Fatih’in Çarşamba semtinden yayılan görüntüler, kimilerinin vücut kimyasını bozmuş durumda.
Ne yapalım?
Bir sabah vakti erken tanklarla girip Çarşamba’yı dağıtalım mı?..
Ne dersiniz?
Çarşamba görüntüleri gibi, yine aynı semtteki İsmailağa Camii’nde işlenen çifte cinayet, ya da bir cinayet, bir linç de vücut kimyalarını bozdu, siyasetimizi sarstı.
Ortalık toz duman.
Bu kez tarikatları, cemaatleri gündeme aldık. Her kafadan bir ses çıkıyor. Konuyu demokrasi içinde yerli yerine oturtma çabası yerine, her zamanki kutuplaşma veya cepheleşme alışkanlığımız uç verdi.
Mevzilendik, ateşe başladık.
Hiç değişmiyor.
Medya bu arada ‘Çarşamba muhiti’ni yıllar sonra yeniden keşfetti. Takkeli, çember sakallı, cübbeli, kara çarşaflı görüntüler eşliğinde, Türkiye’nin bir ‘İslam devleti’ne ne kadar yakın, ne kadar uzak olduğu yolundaki sorular bazı odaklarda kaygıya yol açtı.
Başbakan Erdoğan’ın tutumu da yatıştırıcı, yol gösterici olmadı. Olayın tepesinde kalıp gerçeğin ortaya çıkmasına katkıda bulunacak bir tavır sergilemedi.
Hükümet kanadından da sanki tarafmış izlenimi yayıldı. Polis özellikle işin başında iyi sınav vermedi.
İsmailağa Camii olayı ve Çarşamba görüntüleri üzerinden AKP’ye yaylım ateşi açan bazı odaklarda, bu işin ‘karakolda biteceği’ne dair temenni kokan değerlendirmeler yapıldı, yapılıyor.
Hiçbiri şaşırtıcı değil.
Kısacası, Türkiye yıllar sonra yeniden cepheleştirilmek isteniyor.
Olayın özü budur.
1950’lerde vatan cepheleri kurulmuştu. Demokrat Partili - Halk Partili diye saflara bölünmüştü Türkiye. Sonra devrimciler-ülkücüler sahneye çıktı. Katliamlar yaşandı Sünni-Alevi kavgalarıyla...
Askeri darbelere sürüklendik.
Anlaşılan daha bitmedi.
Şimdi de Türk-Kürt yangını çıkartılmak isteniyor. Şeriatçı-laikçi cephelere bölünmek için kızıştırılıyoruz.
Belki de Çankaya Savaşları başladı!
Herşey olabilir.
Demokrasi kolay deği!
Türkiye’nin, bazı temel sorunlarını demokratik rejimin kendi çerçevesi içinde, kendi oyun kurallarıyla çözmeye alışması ya da çözmeyi öğrenmesi zaman, sabır, tecrübe ve eğitim gerektiriyor.
Belki de yeterince acı çekmedik.

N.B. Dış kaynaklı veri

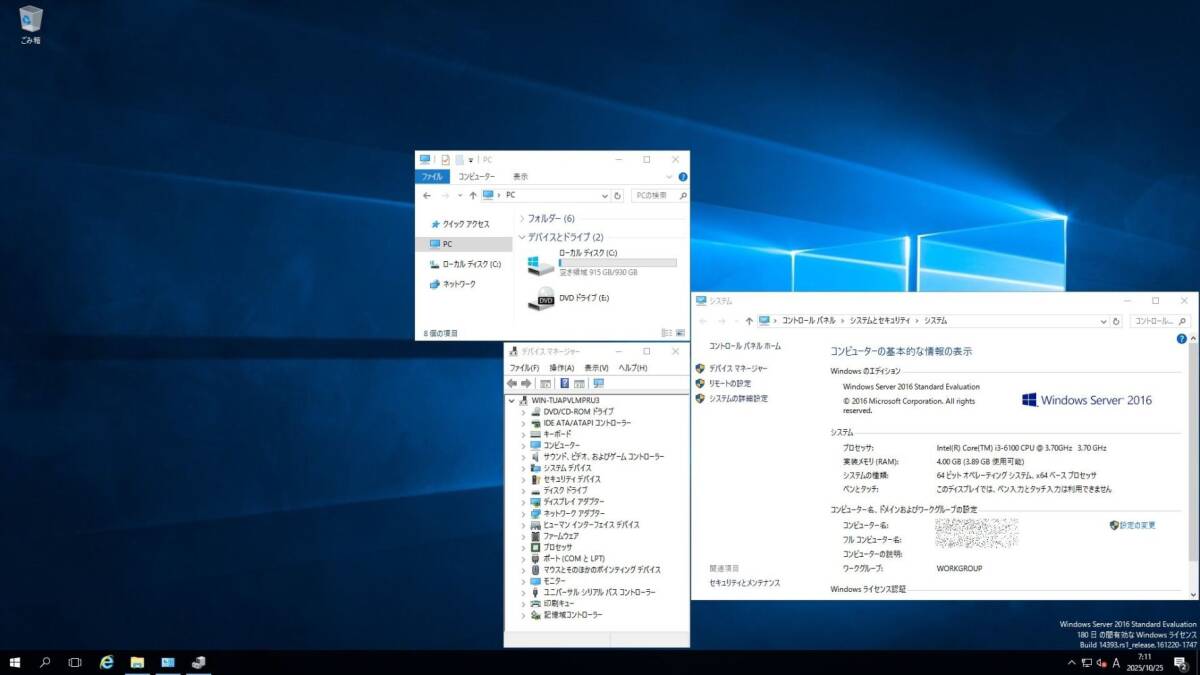
Task: Click the blue help icon in System window
Action: tap(1182, 339)
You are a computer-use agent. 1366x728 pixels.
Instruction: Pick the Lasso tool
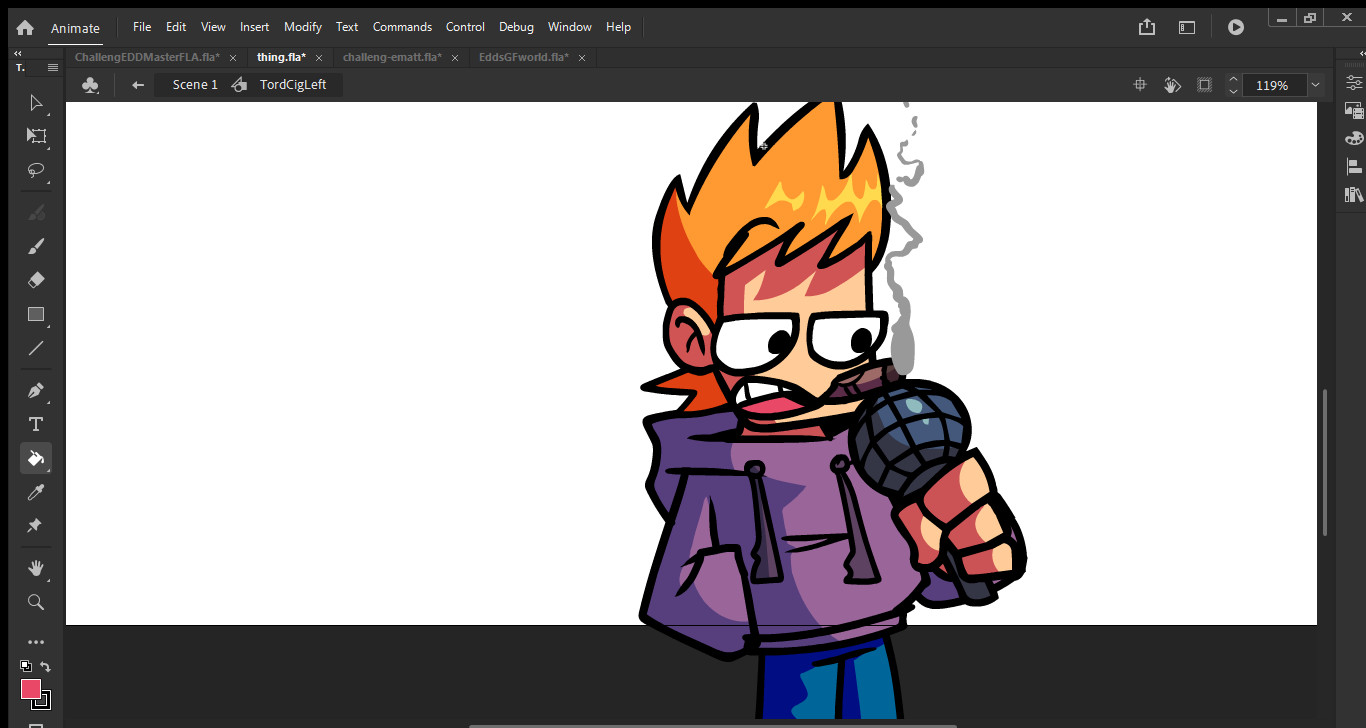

Acıların olgunlaştırıcı etkisinden demokrasi adına yararlanmak için belki biraz daha kan ve gözyaşı akıtmak lazım.
Kim bilir, bilemiyorum.
Tekrar Çarşamba görüntüleri...
Cumhuriyet’in kuruluşuyla birlikte tarikatlar yasaklandı bu ülkede. Tekke ve zaviyeler kapatıldı.
Ama ne oldu?
Hepsi yeraltına indi. Bugüne kadar varlıklarını korudular. Hatta geliştiler.
Ne yapacaksınız bu durumda?
Askeri bir darbeyle demokrasiyi askıya alıp yeniden mıntıka temizliği mi?.. Bunca yıllık yasakçılık, bunca yılın demokrasi dışı uygulamaları ne sonuç verdi ki, bundan sonra verecek Allah aşkına?..
Durun, soğukkanlı düşünün.
Hasan Celal Güzel önceki gün Radikal’deki köşesinde şöyle yazdı:
“Ben ehl-i tarîk, yani tarikat mensubu değilim. Olabilirdim de. İnsanın inanç dünyası tamamen kendi şahsına aittir ve kimseyi ilgilendirmez. Nakşibendi tarikatı mensubu rahmetli Özal, bu ülkede başbakanlık ve cumhurbaşkanlığı yaptı. Bu inancından dolayı kime, ne türlü zararı dokundu?
Hani ‘Herkes vicdan, dini inanç ve kanaat hürriyetine sahip’ti? (Anayasa md.24) Bir kısım insanın, genele uygun olmayan kıyafeti bizi neden rahatsız ediyor? Bırakınız da herkes inandığı, istediği gibi yaşasın... Bu tarz giyimi beğenmeyebilirsiniz. Ama herkes sizin beğendiğiniz gibi giyinmek ve yaşamak zorunda mıdır?
Peki, şimdi bunları ne yapalım? Hepsini toplayıp gaz odalarına mı dolduralım? yoksa zorla cübbelerini, şalvarlarını, çarşaflarını çıkarıp berbere, kuaföre mi gönderelim?”
Hasan Celal Güzel’in sorularına bir tane de ben ekleyebilirim:
Tanklarla girip Çarşamba’yı dağıtalım mı? Ne dersiniz?